Date: November 18, 2024/Speaker: Sharla Hulsey

November 17, 2024 (Proper 28)

“Put in your earplugs, put on your eyeshades…”

Isaiah 6:-10


November 17, 2024 (Proper 28)

“Put in your earplugs, put on your eyeshades…”[1]

Isaiah 6:1-10

A normal thing that happens whenever there’s a major traumatic event:  everybody can remember exactly where they were and what they were doing when they first heard about it.

For instance, on September 11, 2001, I was in my office at the church in Sac City.  It was a Tuesday morning, and the ladies were just starting to arrive for our weekly prayer group meeting.  The first one who came in said, “Did you hear…?”

Maybe it’s less so for us in the United States, but I’m sure everybody in the UK will be able to tell where they were last year when the news came that Queen Elizabeth had died after 75 years on the throne.
+ + + + +
▸ Written exercise A:
Answer these questions from the reading text:
(i) Who is named as the speaker?
(ii) On what day of the week was September 11, 2001?
(iii) For how many years had Queen Elizabeth been on the throne when she died?

▸ Recorded data:
+ + + + +
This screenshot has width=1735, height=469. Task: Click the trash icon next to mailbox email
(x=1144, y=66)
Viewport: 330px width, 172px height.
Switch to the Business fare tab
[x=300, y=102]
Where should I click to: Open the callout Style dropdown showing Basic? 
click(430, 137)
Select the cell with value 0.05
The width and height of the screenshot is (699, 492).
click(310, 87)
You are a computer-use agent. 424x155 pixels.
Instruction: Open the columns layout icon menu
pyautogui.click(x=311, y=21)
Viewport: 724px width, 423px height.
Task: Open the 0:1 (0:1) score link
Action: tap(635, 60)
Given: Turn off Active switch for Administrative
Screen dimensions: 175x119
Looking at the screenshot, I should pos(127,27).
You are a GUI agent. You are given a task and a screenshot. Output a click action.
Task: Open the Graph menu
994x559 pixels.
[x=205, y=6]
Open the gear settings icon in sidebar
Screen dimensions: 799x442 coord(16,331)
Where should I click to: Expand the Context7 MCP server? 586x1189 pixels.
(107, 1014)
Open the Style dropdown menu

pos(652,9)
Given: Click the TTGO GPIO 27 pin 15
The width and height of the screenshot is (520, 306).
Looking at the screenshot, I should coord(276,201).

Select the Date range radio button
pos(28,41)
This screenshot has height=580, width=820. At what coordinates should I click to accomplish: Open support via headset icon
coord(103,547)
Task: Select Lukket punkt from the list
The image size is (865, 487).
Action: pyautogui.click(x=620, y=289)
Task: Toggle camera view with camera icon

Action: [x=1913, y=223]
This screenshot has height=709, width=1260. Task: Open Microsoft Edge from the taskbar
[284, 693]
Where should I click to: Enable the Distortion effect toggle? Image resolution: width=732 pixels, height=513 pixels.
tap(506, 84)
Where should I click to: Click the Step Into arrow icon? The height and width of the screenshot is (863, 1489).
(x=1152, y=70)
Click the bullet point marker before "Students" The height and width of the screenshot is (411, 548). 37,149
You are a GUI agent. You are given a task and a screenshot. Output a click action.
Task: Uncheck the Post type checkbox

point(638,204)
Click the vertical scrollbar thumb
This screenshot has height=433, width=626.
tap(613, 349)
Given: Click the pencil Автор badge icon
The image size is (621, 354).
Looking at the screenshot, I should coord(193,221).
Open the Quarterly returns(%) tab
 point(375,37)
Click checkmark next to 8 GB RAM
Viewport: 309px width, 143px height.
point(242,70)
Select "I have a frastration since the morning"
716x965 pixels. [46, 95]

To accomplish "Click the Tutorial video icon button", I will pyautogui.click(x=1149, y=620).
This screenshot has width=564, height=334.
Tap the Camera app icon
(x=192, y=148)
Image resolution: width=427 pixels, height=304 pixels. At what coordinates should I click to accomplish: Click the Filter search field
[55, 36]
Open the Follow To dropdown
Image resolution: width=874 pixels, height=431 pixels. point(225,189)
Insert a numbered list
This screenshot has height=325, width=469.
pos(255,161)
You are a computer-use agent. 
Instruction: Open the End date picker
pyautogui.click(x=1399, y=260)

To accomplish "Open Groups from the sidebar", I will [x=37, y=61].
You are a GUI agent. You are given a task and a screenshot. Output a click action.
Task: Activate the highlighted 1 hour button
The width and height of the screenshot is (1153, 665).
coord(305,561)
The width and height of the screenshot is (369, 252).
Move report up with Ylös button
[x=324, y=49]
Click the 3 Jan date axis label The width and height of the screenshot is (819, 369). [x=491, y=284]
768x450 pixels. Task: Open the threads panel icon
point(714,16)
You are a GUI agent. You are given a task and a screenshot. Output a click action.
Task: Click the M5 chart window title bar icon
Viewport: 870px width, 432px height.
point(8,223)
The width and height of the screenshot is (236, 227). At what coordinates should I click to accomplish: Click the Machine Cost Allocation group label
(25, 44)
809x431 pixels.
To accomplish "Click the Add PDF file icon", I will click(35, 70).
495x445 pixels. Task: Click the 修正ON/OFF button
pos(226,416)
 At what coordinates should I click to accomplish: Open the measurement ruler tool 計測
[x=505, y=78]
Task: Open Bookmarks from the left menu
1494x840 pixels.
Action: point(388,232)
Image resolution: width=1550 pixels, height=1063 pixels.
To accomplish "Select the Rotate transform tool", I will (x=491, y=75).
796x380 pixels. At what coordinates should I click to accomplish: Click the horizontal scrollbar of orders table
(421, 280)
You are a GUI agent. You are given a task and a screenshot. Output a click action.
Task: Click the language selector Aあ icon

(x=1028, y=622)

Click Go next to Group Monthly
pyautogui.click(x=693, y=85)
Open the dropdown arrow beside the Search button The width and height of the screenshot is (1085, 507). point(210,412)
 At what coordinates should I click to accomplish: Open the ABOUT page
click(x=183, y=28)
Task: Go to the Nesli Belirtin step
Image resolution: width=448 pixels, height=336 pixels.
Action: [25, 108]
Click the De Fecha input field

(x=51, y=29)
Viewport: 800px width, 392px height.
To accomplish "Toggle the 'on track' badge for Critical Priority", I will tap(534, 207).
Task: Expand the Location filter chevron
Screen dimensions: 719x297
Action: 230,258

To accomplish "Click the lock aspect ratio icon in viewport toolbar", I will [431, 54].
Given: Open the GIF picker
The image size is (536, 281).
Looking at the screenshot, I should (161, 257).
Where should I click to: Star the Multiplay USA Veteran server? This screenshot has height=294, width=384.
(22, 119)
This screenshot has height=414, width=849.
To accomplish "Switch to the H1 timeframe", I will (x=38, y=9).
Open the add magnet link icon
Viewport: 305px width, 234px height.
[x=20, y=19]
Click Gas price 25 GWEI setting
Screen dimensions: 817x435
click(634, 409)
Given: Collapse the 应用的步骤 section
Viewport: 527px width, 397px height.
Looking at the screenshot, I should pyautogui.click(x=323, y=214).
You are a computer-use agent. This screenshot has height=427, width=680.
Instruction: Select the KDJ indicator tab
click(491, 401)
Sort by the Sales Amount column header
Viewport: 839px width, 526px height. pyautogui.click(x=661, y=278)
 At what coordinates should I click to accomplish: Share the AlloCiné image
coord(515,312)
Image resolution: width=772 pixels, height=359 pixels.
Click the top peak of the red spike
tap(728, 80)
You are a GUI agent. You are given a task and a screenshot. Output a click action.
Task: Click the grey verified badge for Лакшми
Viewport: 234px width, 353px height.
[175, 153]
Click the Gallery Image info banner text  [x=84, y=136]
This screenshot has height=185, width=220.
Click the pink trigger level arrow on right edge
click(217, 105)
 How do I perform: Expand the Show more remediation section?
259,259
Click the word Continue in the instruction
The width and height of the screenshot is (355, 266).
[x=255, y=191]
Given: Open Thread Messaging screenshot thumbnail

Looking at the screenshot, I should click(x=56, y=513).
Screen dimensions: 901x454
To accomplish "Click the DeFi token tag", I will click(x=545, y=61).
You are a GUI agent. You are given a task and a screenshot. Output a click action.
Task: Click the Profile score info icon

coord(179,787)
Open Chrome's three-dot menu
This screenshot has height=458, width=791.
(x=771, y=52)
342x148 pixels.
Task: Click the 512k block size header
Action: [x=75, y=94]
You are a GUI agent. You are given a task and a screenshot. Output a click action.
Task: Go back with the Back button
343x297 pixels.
+ + + + +
▸ Written exercise B:
In the listing, copy out the stretch from the line that contains "796x380 pixels. At" through the line that contains "pyautogui.click(x=693, y=85)", including both lines, and nothing else.

▸ Written reply A:
(i) Sharla Hulsey
(ii) Tuesday
(iii) 75 years

▸ Written reply B:
796x380 pixels. At what coordinates should I click to accomplish: Click the horizontal scrollbar of orders table
(421, 280)
You are a GUI agent. You are given a task and a screenshot. Output a click action.
Task: Click the language selector Aあ icon

(x=1028, y=622)

Click Go next to Group Monthly
pyautogui.click(x=693, y=85)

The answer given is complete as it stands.